* Given problem A *
Decide whether each statement below agrees with the Clippers text. Answer yes or no for each, and quote the text's deciding words.
(i) Rivers is 24 years old.
(ii) Redick led the league in three-point accuracy last year at 45%.
(iii) After Christmas, Rivers shot 40% from three on 3.1 attempts per game.
* Given problem B *
Answer these questions from the Clippers text.
(i) How many three-pointers did Redick hit last year?
(ii) What was Rivers' TS% over the period after Christmas?
(iii) Which two players are excluded from the comparison of time spent in bench-heavy lineups?
* Given problem C *
Rewrite a passage of the Clippers text, changing "bench-heavy lineups" to "second-unit lineups". Begin at the words "Minutes Played Together", and stop after "the last season.".

— Begin Text shown —

While this doesn’t paint a particularly rosy picture, some context does help. Rivers is like the anti-Pierce in that regard. Rivers played less with Chris Paul and DeAndre Jordan than any other perimeter rotation player on the roster.
Minutes Played Together Per Game | ||
Player | Paul | Jordan |
Redick | 27.2 | 26.4 |
Crawford | 12.6 | 14.2 |
Pierce | 13.9 | 12.3 |
Mbah a Moute | 17.2 | 16.8 |
Johnson | 10.6 | 11.4 |
Green | 15.0 | 16.0 |
Rivers | 5.5 | 9.1 |
Rivers played more with bench-heavy lineups than any other rotation player (excluding Prigioni and Aldrich), which naturally depresses his on-court differential and increases his off-court differential.
All of this obscures Rivers’ positive impact when on the floor, especially on the defensive end. He’s already the Clippers’ best perimeter defender behind Mbah a Moute and CP3, something we here at Clips Nation have written about extensively during the last season.
His offense is coming along too. While his assists were down last year, he averaged a 2.0 AST/TO ratio in the two seasons prior with the Pelicans and Clippers. His FG% has improved every year he’s been in the league, and he’s become an above-average finisher at the rim (although there’s still some room for improvement there). After a slow start from outside, he shot 40% from three after Christmas on 3.1 attempts per game, suggesting that he can become a league-average or above-average outside shooter. His 55.4 TS% over that period is another positive indicator of his potential.
That last part is important — potential. Rivers is still only 24, the only rotation player who has significant room for growth (Griffin and Jordan can still get better too, but only incrementally so). It’s not unreasonable to expect him to take another step forward this season on both ends of the floor, and becoming an undeniably good 3&D combo guard.
4. J.J. Redick
Redick has had the best three seasons of his career the last three years, at ages 29, 30, and 31. He peaked last year, hitting exactly 200 three-pointers for the second straight season while leading the league in accuracy at 47.5%. Clippers fans know all about how good he is at tirelessly running around screens and moving off the ball, and how much his conditioning and marksmanship mean to perhaps the league’s best offense outside the Bay (before last season, they finished #1 in offensive efficiency two years in a row). He’s an underrated defender and passer, and together, him and Chris Paul make up the second-best backcourt in the NBA.

— End Text shown —
— Begin Record extracts —

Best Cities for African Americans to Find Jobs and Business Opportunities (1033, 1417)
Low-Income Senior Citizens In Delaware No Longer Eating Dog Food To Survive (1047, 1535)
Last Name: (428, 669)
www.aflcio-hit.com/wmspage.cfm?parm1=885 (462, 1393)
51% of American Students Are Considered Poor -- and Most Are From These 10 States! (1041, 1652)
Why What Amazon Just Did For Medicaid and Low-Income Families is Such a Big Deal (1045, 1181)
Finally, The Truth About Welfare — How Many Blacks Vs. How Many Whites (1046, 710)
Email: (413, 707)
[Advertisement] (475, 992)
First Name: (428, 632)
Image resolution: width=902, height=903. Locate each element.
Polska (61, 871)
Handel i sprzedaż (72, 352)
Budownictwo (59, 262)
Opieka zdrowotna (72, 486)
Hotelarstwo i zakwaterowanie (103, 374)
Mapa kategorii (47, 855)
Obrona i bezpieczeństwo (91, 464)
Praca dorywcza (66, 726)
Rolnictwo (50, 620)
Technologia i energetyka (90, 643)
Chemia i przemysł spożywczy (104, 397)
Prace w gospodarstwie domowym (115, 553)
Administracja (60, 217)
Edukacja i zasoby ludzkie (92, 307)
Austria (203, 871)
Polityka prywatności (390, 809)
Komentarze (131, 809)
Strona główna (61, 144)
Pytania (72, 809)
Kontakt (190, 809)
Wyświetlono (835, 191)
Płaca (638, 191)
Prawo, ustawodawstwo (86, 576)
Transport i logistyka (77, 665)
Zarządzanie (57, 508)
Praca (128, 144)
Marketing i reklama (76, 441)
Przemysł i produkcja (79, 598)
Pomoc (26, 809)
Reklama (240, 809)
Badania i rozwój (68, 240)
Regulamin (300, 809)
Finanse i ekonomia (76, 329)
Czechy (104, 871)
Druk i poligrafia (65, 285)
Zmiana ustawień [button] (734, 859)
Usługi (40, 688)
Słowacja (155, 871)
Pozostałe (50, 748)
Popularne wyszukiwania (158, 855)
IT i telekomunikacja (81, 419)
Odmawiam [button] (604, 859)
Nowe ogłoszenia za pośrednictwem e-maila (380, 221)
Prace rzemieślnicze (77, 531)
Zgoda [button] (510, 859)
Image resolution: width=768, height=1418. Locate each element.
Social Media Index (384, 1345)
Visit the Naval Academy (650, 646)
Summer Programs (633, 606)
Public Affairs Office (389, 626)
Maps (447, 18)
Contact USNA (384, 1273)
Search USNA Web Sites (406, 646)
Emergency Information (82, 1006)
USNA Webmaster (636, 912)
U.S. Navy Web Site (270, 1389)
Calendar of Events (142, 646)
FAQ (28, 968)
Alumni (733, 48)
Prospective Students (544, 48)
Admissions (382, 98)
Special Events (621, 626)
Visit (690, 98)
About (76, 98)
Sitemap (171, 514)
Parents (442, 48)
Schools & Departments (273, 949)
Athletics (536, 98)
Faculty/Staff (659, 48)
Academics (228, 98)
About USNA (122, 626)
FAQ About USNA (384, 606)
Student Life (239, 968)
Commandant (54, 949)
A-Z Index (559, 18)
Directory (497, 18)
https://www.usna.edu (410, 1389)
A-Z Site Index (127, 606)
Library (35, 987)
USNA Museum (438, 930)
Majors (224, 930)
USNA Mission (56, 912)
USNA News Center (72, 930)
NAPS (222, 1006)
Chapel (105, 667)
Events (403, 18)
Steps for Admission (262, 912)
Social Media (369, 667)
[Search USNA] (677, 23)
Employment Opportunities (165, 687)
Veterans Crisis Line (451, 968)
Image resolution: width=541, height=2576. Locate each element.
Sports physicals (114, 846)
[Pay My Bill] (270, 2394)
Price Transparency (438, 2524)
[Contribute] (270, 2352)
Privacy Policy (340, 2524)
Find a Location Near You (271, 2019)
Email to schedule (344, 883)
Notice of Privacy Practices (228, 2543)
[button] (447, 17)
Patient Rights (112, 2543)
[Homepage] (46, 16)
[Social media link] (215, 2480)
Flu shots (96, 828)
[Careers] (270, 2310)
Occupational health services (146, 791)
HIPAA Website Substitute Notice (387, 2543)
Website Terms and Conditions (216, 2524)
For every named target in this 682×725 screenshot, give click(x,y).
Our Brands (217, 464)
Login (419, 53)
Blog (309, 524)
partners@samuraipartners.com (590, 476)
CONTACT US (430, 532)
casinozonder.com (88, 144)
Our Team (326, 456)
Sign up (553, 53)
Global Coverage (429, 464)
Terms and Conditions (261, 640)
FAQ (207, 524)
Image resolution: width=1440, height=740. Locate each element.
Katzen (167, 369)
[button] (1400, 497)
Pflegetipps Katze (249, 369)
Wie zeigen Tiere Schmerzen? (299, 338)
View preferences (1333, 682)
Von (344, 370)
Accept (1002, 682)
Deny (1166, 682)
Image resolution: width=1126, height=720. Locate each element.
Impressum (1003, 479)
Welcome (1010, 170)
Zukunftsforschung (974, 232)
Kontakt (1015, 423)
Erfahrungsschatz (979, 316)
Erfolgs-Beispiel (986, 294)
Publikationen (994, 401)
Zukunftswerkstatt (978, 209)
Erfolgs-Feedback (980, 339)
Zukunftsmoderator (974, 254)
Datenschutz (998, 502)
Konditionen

— End Record extracts —

* Full answer A *
(i) Yes: "Rivers is still only 24"
(ii) No: "leading the league in accuracy at 47.5%"
(iii) Yes: "he shot 40% from three after Christmas on 3.1 attempts per game"

* Full answer B *
(i) Exactly 200
(ii) 55.4
(iii) Prigioni and Aldrich

* Full answer C *
Minutes Played Together Per Game | ||
Player | Paul | Jordan |
Redick | 27.2 | 26.4 |
Crawford | 12.6 | 14.2 |
Pierce | 13.9 | 12.3 |
Mbah a Moute | 17.2 | 16.8 |
Johnson | 10.6 | 11.4 |
Green | 15.0 | 16.0 |
Rivers | 5.5 | 9.1 |
Rivers played more with second-unit lineups than any other rotation player (excluding Prigioni and Aldrich), which naturally depresses his on-court differential and increases his off-court differential.
All of this obscures Rivers’ positive impact when on the floor, especially on the defensive end. He’s already the Clippers’ best perimeter defender behind Mbah a Moute and CP3, something we here at Clips Nation have written about extensively during the last season.